ENTRIES SHOWN:
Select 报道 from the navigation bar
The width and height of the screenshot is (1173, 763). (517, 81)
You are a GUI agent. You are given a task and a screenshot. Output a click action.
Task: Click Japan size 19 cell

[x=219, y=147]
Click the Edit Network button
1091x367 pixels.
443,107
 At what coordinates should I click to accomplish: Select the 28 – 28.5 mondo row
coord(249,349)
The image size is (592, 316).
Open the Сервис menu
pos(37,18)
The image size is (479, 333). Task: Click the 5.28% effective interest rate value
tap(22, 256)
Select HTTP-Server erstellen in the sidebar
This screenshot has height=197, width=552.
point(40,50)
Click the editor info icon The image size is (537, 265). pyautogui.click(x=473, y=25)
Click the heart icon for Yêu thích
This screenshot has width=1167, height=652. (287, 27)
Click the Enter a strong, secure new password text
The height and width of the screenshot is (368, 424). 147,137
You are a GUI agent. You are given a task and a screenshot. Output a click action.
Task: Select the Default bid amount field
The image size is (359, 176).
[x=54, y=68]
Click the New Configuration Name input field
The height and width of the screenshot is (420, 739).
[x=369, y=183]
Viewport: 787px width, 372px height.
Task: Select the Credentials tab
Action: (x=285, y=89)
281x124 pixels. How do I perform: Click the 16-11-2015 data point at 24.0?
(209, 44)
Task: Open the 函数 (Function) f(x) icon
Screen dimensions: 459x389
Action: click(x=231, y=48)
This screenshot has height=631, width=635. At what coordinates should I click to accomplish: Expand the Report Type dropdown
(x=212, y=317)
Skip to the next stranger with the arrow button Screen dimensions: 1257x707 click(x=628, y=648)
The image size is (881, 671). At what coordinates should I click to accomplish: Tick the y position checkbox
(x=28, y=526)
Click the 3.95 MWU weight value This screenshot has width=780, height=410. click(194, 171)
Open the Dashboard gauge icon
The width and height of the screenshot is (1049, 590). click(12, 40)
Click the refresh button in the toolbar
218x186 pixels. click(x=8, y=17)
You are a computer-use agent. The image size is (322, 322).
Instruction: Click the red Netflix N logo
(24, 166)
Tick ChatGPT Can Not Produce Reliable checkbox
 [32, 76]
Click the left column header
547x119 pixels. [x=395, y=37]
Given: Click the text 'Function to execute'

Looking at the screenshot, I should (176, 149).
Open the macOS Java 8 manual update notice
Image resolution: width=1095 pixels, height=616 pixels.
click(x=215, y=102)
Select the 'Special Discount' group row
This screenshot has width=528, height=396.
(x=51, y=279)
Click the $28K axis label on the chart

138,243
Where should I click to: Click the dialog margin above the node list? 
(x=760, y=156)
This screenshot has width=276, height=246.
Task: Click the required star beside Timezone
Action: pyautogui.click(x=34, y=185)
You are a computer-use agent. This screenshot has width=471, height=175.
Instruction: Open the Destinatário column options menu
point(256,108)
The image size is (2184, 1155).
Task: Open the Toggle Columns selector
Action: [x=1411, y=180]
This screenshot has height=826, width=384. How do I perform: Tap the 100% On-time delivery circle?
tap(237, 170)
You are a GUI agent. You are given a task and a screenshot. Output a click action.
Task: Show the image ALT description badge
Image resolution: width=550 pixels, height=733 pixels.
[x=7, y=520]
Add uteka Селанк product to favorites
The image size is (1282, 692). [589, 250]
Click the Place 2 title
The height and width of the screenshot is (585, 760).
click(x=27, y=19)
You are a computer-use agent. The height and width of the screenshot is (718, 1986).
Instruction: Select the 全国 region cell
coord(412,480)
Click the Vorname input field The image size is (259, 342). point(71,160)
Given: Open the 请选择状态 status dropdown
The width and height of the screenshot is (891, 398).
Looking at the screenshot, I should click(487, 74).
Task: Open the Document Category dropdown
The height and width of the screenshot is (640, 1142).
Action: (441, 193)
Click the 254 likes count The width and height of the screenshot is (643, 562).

WHAT YOU HAVE TO DO: Set down the entries again, exactly as they stand above.

TASK ANSWER:
Select 报道 from the navigation bar
The width and height of the screenshot is (1173, 763). (517, 81)
You are a GUI agent. You are given a task and a screenshot. Output a click action.
Task: Click Japan size 19 cell

[x=219, y=147]
Click the Edit Network button
1091x367 pixels.
443,107
 At what coordinates should I click to accomplish: Select the 28 – 28.5 mondo row
coord(249,349)
The image size is (592, 316).
Open the Сервис menu
pos(37,18)
The image size is (479, 333). Task: Click the 5.28% effective interest rate value
tap(22, 256)
Select HTTP-Server erstellen in the sidebar
This screenshot has height=197, width=552.
point(40,50)
Click the editor info icon The image size is (537, 265). pyautogui.click(x=473, y=25)
Click the heart icon for Yêu thích
This screenshot has width=1167, height=652. (287, 27)
Click the Enter a strong, secure new password text
The height and width of the screenshot is (368, 424). 147,137
You are a GUI agent. You are given a task and a screenshot. Output a click action.
Task: Select the Default bid amount field
The image size is (359, 176).
[x=54, y=68]
Click the New Configuration Name input field
The height and width of the screenshot is (420, 739).
[x=369, y=183]
Viewport: 787px width, 372px height.
Task: Select the Credentials tab
Action: (x=285, y=89)
281x124 pixels. How do I perform: Click the 16-11-2015 data point at 24.0?
(209, 44)
Task: Open the 函数 (Function) f(x) icon
Screen dimensions: 459x389
Action: click(x=231, y=48)
This screenshot has height=631, width=635. At what coordinates should I click to accomplish: Expand the Report Type dropdown
(x=212, y=317)
Skip to the next stranger with the arrow button Screen dimensions: 1257x707 click(x=628, y=648)
The image size is (881, 671). At what coordinates should I click to accomplish: Tick the y position checkbox
(x=28, y=526)
Click the 3.95 MWU weight value This screenshot has width=780, height=410. click(194, 171)
Open the Dashboard gauge icon
The width and height of the screenshot is (1049, 590). click(12, 40)
Click the refresh button in the toolbar
218x186 pixels. click(x=8, y=17)
You are a computer-use agent. The image size is (322, 322).
Instruction: Click the red Netflix N logo
(24, 166)
Tick ChatGPT Can Not Produce Reliable checkbox
 [32, 76]
Click the left column header
547x119 pixels. [x=395, y=37]
Given: Click the text 'Function to execute'

Looking at the screenshot, I should (176, 149).
Open the macOS Java 8 manual update notice
Image resolution: width=1095 pixels, height=616 pixels.
click(x=215, y=102)
Select the 'Special Discount' group row
This screenshot has width=528, height=396.
(x=51, y=279)
Click the $28K axis label on the chart

138,243
Where should I click to: Click the dialog margin above the node list? 
(x=760, y=156)
This screenshot has width=276, height=246.
Task: Click the required star beside Timezone
Action: pyautogui.click(x=34, y=185)
You are a computer-use agent. This screenshot has width=471, height=175.
Instruction: Open the Destinatário column options menu
point(256,108)
The image size is (2184, 1155).
Task: Open the Toggle Columns selector
Action: [x=1411, y=180]
This screenshot has height=826, width=384. How do I perform: Tap the 100% On-time delivery circle?
tap(237, 170)
You are a GUI agent. You are given a task and a screenshot. Output a click action.
Task: Show the image ALT description badge
Image resolution: width=550 pixels, height=733 pixels.
[x=7, y=520]
Add uteka Селанк product to favorites
The image size is (1282, 692). [589, 250]
Click the Place 2 title
The height and width of the screenshot is (585, 760).
click(x=27, y=19)
You are a computer-use agent. The height and width of the screenshot is (718, 1986).
Instruction: Select the 全国 region cell
coord(412,480)
Click the Vorname input field The image size is (259, 342). point(71,160)
Given: Open the 请选择状态 status dropdown
The width and height of the screenshot is (891, 398).
Looking at the screenshot, I should click(487, 74).
Task: Open the Document Category dropdown
The height and width of the screenshot is (640, 1142).
Action: (441, 193)
Click the 254 likes count The width and height of the screenshot is (643, 562).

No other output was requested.